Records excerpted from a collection

-- Opening Marker --

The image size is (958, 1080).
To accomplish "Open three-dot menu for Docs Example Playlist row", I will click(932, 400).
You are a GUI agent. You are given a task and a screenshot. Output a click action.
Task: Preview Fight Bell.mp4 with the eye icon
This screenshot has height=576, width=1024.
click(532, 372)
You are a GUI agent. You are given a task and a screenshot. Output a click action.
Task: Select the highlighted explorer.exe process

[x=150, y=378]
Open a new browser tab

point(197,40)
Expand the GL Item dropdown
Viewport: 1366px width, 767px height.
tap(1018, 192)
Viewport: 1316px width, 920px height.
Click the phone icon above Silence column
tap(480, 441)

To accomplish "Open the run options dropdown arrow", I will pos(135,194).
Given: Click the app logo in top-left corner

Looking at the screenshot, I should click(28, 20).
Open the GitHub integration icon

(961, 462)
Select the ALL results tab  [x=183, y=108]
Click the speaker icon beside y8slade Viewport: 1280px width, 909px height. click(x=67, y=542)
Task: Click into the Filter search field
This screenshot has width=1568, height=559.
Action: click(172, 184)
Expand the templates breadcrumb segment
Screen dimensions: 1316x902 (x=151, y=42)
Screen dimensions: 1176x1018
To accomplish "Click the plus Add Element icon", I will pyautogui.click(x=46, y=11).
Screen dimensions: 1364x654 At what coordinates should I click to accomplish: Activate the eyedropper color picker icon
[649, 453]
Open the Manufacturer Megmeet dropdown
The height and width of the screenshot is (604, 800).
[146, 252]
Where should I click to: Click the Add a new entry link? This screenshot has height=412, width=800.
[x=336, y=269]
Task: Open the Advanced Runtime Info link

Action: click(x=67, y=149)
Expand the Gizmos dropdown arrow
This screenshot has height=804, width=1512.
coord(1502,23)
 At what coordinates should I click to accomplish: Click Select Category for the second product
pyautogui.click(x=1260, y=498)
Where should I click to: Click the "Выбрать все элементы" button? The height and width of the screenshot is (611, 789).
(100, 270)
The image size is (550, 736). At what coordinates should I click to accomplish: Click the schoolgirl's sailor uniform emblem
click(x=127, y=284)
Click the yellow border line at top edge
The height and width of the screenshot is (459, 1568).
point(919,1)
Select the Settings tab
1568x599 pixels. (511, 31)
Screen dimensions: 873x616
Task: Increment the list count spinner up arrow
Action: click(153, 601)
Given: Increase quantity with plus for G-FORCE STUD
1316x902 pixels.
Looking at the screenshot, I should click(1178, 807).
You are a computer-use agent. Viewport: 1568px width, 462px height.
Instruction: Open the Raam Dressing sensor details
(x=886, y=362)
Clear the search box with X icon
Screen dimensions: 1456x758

-- Closing Marker --

» **Required action**: Retype every entry exactly.

» **Solution for this problem**:
The image size is (958, 1080).
To accomplish "Open three-dot menu for Docs Example Playlist row", I will click(932, 400).
You are a GUI agent. You are given a task and a screenshot. Output a click action.
Task: Preview Fight Bell.mp4 with the eye icon
This screenshot has height=576, width=1024.
click(532, 372)
You are a GUI agent. You are given a task and a screenshot. Output a click action.
Task: Select the highlighted explorer.exe process

[x=150, y=378]
Open a new browser tab

point(197,40)
Expand the GL Item dropdown
Viewport: 1366px width, 767px height.
tap(1018, 192)
Viewport: 1316px width, 920px height.
Click the phone icon above Silence column
tap(480, 441)

To accomplish "Open the run options dropdown arrow", I will pos(135,194).
Given: Click the app logo in top-left corner

Looking at the screenshot, I should click(28, 20).
Open the GitHub integration icon

(961, 462)
Select the ALL results tab  [x=183, y=108]
Click the speaker icon beside y8slade Viewport: 1280px width, 909px height. click(x=67, y=542)
Task: Click into the Filter search field
This screenshot has width=1568, height=559.
Action: click(172, 184)
Expand the templates breadcrumb segment
Screen dimensions: 1316x902 (x=151, y=42)
Screen dimensions: 1176x1018
To accomplish "Click the plus Add Element icon", I will pyautogui.click(x=46, y=11).
Screen dimensions: 1364x654 At what coordinates should I click to accomplish: Activate the eyedropper color picker icon
[649, 453]
Open the Manufacturer Megmeet dropdown
The height and width of the screenshot is (604, 800).
[146, 252]
Where should I click to: Click the Add a new entry link? This screenshot has height=412, width=800.
[x=336, y=269]
Task: Open the Advanced Runtime Info link

Action: click(x=67, y=149)
Expand the Gizmos dropdown arrow
This screenshot has height=804, width=1512.
coord(1502,23)
 At what coordinates should I click to accomplish: Click Select Category for the second product
pyautogui.click(x=1260, y=498)
Where should I click to: Click the "Выбрать все элементы" button? The height and width of the screenshot is (611, 789).
(100, 270)
The image size is (550, 736). At what coordinates should I click to accomplish: Click the schoolgirl's sailor uniform emblem
click(x=127, y=284)
Click the yellow border line at top edge
The height and width of the screenshot is (459, 1568).
point(919,1)
Select the Settings tab
1568x599 pixels. (511, 31)
Screen dimensions: 873x616
Task: Increment the list count spinner up arrow
Action: click(153, 601)
Given: Increase quantity with plus for G-FORCE STUD
1316x902 pixels.
Looking at the screenshot, I should click(1178, 807).
You are a computer-use agent. Viewport: 1568px width, 462px height.
Instruction: Open the Raam Dressing sensor details
(x=886, y=362)
Clear the search box with X icon
Screen dimensions: 1456x758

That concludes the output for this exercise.